Located within the exhibit Our Planet, Our Universe, the Weather Center is a working replica of the actual set used on WFTV’s weather forecasts. You’ll learn how to put a weather forecast together using all of the tools a meteorologist uses. Then, when your forecast is ready, you can practice delivering it in front of a green screen – putting you right in the action as WFTV’s newest chief meteorologist!  Take a look at some of the great stations you’ll be working with…

  • Introduction: WFTV Chief Meteorologist Tom Terry and his team have put together a series of videos that bring the profession to life.  You’ll see what a day in the life of a meteorologist is really like, learn about careers in the field and even see how Doppler radar works.
  • Weather Basics: As you pass through the exhibit, the first stop is the weather basics wall.  Here, Tom and his team explain what weather is all about – from cold fronts to rainbows and describe just what makes some of our weather severe.
  • Current Conditions: See what the weather is like outside the Science Center using WFTV’s forecasting equipment located right on our roof!
  • Create Your Own Forecast: Choose from a variety of weather conditions and have the WFTV team report your forecast.
  • Report Your Own Forecast: Now that you’ve had the training and seen the experts, it’s time to do a forecast of your own!  Stand in front of a green screen and report the weather just like the pros while your family watches you on TV!

In a city like Orlando, where weather is so important to how we live, the WFTV Severe Weather Center 9 will give you everything you need to know about how the weather happens and how the experts bring it to you.

 

Have you ever wondered what a vortex is and how natural vortices including tornadoes, whirlpools and cyclones move the way they do? Try the tornado in a bottle experiment to find out. A vortex is a whirling mass of water, air or fire that creates a visible tornado-like column or spiral. A vortex can be created with the help of angular momentum, surface tension, centripetal force and fluid displacement. This experiment requires the use of super glue and a drill, so kids – don’t try this without an adult!

Materials

  • Two 2 liter plastic soft drink bottles
  • Water
  • Food coloring (optional)
  • Glitter (optional)
  • Two bottle lids
  • Super glue
  • Electrical Tape
  • Drill

Process

  1. Fill one bottle ¾ full with water.
  2. Add some food coloring and glitter. (Optional)
  3. Use the super glue (with a parent’s help) to glue the two bottle lids together, flat sides touching.
  4. Let dry.
  5. Drill a hole (with a parent’s help) through the center of both lids with a 9 mm drill bit.
  6. Screw in one side of the bottle lid to the bottle filled with water. Then, screw the empty bottle onto the other side of the connecting lids.
  7. Add some electrical tape around the connection to reinforce.
  8. Turn the bottles over and observe the movement of water from one bottle to the next.
  9. Try again, but this time give the bottle a few spirals as you set it down. Notice what happens this time.

Explanation

The first time you turn the bottles over, the surface tension of the water tries to keep the water from flowing down.
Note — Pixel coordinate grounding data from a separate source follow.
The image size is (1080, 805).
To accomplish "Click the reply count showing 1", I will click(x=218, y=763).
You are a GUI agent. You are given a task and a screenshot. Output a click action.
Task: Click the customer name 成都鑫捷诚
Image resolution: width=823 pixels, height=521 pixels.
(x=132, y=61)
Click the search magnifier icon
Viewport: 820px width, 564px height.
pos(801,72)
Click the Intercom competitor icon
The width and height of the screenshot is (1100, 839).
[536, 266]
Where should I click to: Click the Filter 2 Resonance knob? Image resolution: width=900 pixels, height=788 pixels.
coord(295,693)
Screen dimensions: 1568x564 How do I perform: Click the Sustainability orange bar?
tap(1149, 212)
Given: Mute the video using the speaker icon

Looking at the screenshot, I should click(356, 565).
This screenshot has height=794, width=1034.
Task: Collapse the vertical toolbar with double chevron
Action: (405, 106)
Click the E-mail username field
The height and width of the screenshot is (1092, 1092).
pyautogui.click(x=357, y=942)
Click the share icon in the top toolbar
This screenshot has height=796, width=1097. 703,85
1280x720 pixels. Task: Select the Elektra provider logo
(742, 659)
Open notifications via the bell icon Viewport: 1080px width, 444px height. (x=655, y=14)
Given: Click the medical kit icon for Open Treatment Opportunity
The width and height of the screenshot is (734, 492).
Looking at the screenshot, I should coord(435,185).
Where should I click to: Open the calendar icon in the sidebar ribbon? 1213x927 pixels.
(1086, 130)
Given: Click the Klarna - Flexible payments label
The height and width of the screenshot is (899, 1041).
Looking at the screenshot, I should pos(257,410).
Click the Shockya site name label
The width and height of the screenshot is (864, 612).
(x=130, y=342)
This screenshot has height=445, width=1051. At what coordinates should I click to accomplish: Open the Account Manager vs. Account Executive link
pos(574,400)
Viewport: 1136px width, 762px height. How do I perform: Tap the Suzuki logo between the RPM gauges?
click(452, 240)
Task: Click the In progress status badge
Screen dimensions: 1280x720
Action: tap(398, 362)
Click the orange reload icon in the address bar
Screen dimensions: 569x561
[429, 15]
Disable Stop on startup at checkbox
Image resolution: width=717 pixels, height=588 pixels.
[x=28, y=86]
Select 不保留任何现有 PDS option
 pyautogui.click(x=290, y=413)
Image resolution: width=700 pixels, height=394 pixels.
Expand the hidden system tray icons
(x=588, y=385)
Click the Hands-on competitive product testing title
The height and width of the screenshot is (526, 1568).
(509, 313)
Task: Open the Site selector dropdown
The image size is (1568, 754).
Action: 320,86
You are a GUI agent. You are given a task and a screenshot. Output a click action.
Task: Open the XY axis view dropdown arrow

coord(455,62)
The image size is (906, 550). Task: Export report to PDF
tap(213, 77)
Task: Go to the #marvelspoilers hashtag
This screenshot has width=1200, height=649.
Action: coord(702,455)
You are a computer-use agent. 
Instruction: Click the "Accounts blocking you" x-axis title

The weight of the water above it, however, forces the water to bubble up and break through into the second bottle. This is what makes the BLOOP BLOOP sound you hear as it happens several times. Each time this happens, pressure builds up in the bottom of the bottle until the air is forced up into the top bottle over and over until the top bottle is empty.

The second time, the water was directed into a spiral by your swirling motion creating a vortex into the bottom bottle. Gravity works to pull the spinning water down through the hole into the bottom bottle. The angular momentum of the spinning water makes the water at the center of the vortex spin faster than the water closer to the edge of the bottle creating a whirlpool effect.

The vortex created by the swirl lets the air pass through the center of the vortex without disrupting the flow of the water. When you combine this with the forces of water pressure and the gravity force, a centripetal force, or spinning force, makes the water swirl. Notice that the water near the bottom moves faster than the water at the top. The higher the speed, the steeper the curve needed to allow the spinning motion.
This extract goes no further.